You’ve tried everything else, and you haven’t managed to get your hands on the data you want. You’ve found the data on the web, but, alas — no download options are available and copy-paste has failed you. Fear not, there may still be a way to get the data out. For example you can:
Get data from web-based APIs, such as interfaces provided by online databases and many modern web applications (including Twitter, Facebook and many others). This is a fantastic way to access government or commercial data, as well as data from social media sites.
Extract data from PDFs. This is very difficult, as PDF is a language for printers and does not retain much information on the structure of the data that is displayed within a document. Extracting information from PDFs is beyond the scope of this book, but there are some tools and tutorials that may help you do it.
Screen scrape web sites. During screen scraping, you’re extracting structured content from a normal web page with the help of a scraping utility or by writing a small piece of code. While this method is very powerful and can be used in many places, it requires a bit of understanding about how the web works.
With all those great technical options, don’t forget the simple options: often it is worth to spend some time searching for a file with machine-readable data or to call the institution which is holding the data you want.
In this chapter we walk through a very basic example of scraping data from an HTML web page.
What is machine-readable data?
The goal for most of these methods is to get access to machine-readable data. Machine readable data is created for processing by a computer, instead of the presentation to a human user. The structure of such data relates to contained information, and not the way it is displayed eventually. Examples of easily machine-readable formats include CSV, XML, JSON and Excel files, while formats like Word documents, HTML pages and PDF files are more concerned with the visual layout of the information. PDF for example is a language which talks directly to your printer, it’s concerned with position of lines and dots on a page, rather than distinguishable characters.
Scraping web sites: what for?
Everyone has done this: you go to a web site, see an interesting table and try to copy it over to Excel so you can add some numbers up or store it for later. Yet this often does not really work, or the information you want is spread across a large number of web sites. Copying by hand can quickly become very tedious, so it makes sense to use a bit of code to do it.
The advantage of scraping is that you can do it with virtually any web site — from weather forecasts to government spending, even if that site does not have an API for raw data access.
What you can and cannot scrape
There are, of course, limits to what can be scraped. Some factors that make it harder to scrape a site include:
Badly formatted HTML code with little or no structural information e.g. older government websites.
Authentication systems that are supposed to prevent automatic access e.g. CAPTCHA codes and paywalls.
Session-based systems that use browser cookies to keep track of what the user has been doing.
A lack of complete item listings and possibilities for wildcard search.
Blocking of bulk access by the server administrators.

» Material:
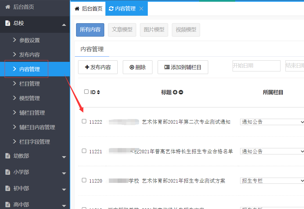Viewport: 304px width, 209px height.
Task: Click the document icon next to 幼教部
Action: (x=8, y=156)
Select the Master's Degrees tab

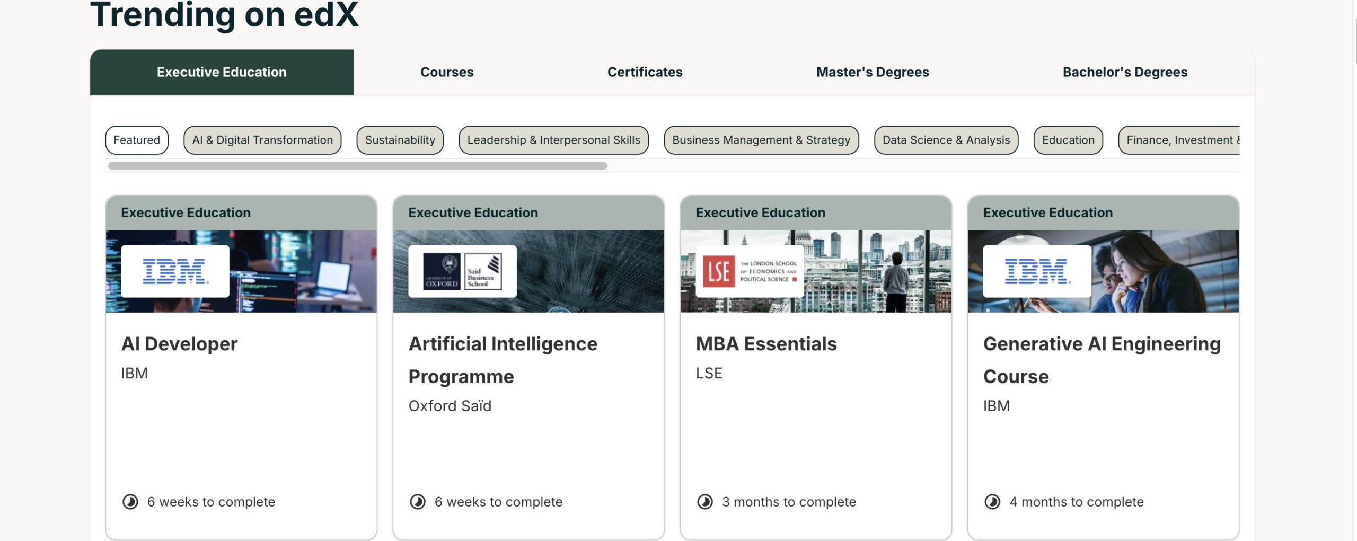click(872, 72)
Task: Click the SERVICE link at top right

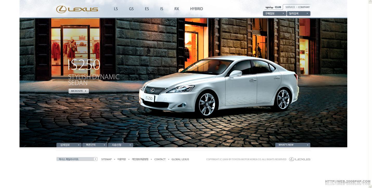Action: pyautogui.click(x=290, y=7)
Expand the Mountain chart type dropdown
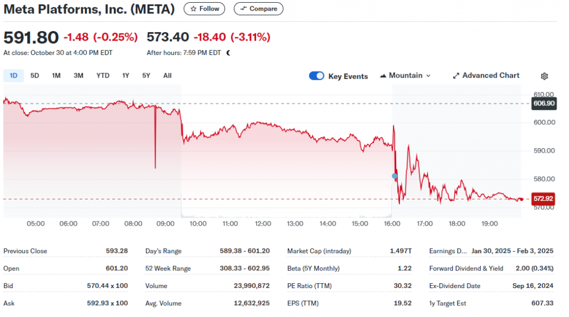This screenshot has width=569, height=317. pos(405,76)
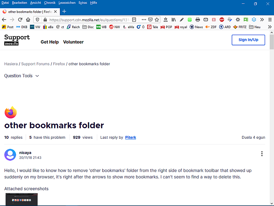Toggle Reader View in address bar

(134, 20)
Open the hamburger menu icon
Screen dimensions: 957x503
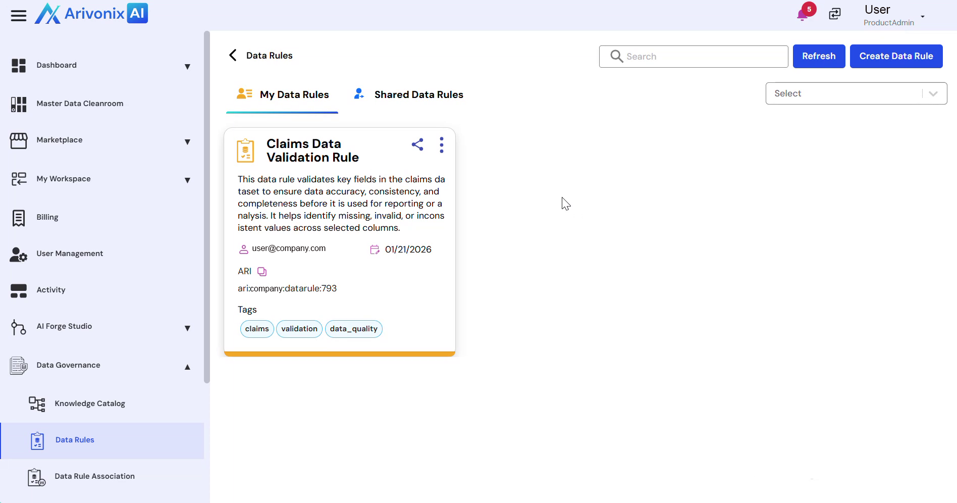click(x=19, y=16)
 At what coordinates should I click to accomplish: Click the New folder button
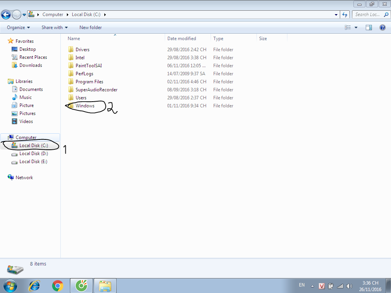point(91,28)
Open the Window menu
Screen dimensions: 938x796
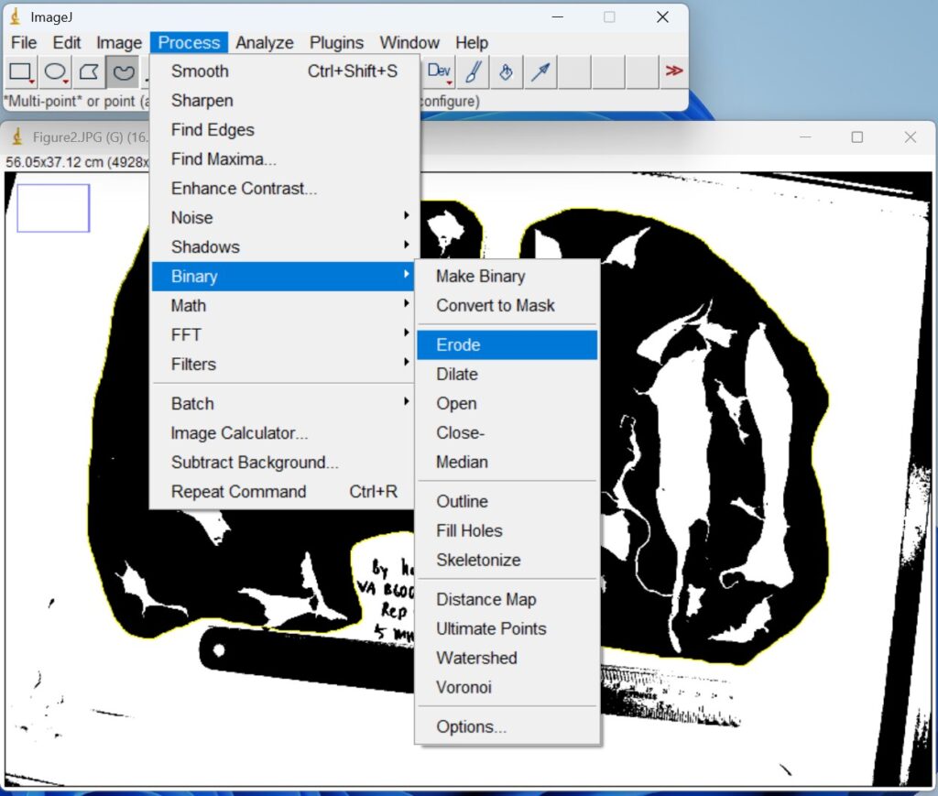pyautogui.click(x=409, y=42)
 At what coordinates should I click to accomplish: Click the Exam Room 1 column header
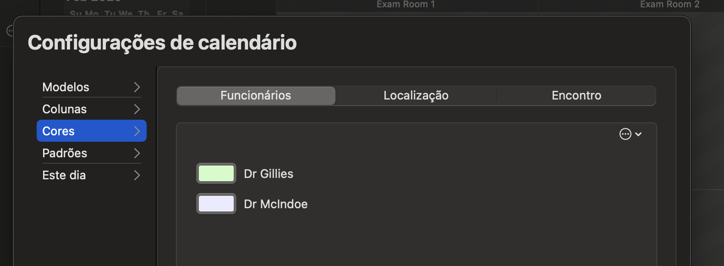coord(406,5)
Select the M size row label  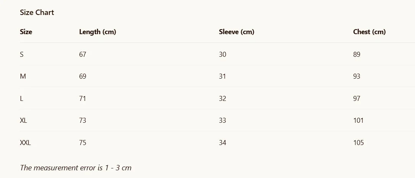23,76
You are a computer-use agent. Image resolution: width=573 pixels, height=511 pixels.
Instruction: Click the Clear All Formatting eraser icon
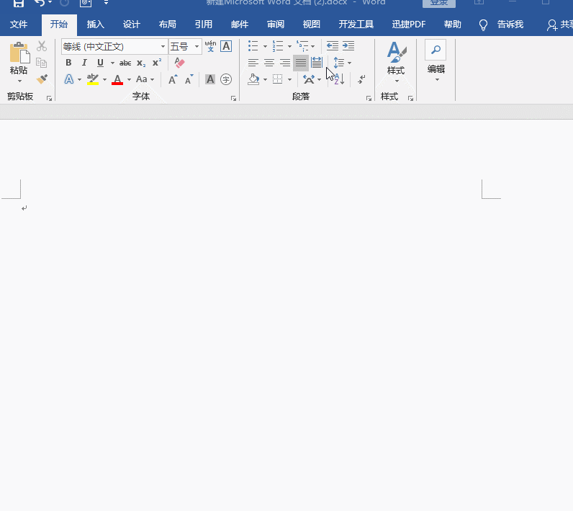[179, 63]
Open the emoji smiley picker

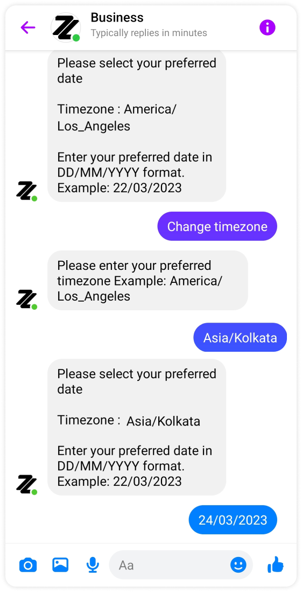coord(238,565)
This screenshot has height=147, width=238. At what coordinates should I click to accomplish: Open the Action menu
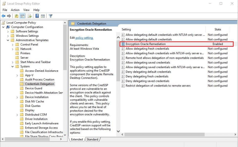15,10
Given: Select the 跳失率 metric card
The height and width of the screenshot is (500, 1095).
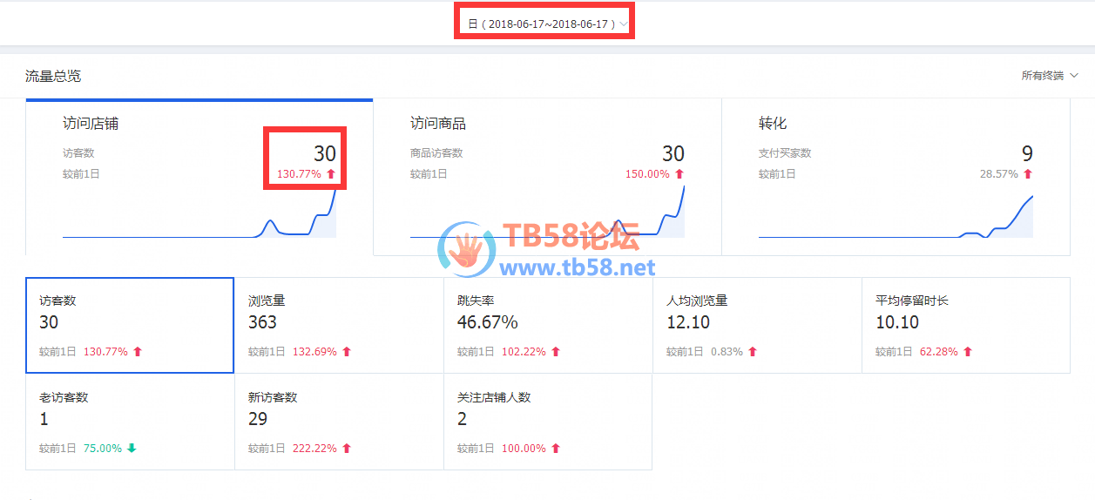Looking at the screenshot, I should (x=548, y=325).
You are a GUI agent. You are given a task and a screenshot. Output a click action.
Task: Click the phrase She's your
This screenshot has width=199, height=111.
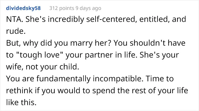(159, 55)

* * *

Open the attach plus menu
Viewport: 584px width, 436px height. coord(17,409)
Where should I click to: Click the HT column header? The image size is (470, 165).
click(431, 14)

» What is asked:
**1.** From the page on getting data out of the web, list the file formats it gives as examples of easily machine-readable formats.
**2.** How many lines of the listing contain the string "coordinates"? Case counts. Give only the number.

» Task-by-task solutions:
**1.** CSV, XML, JSON, Excel files

**2.** 3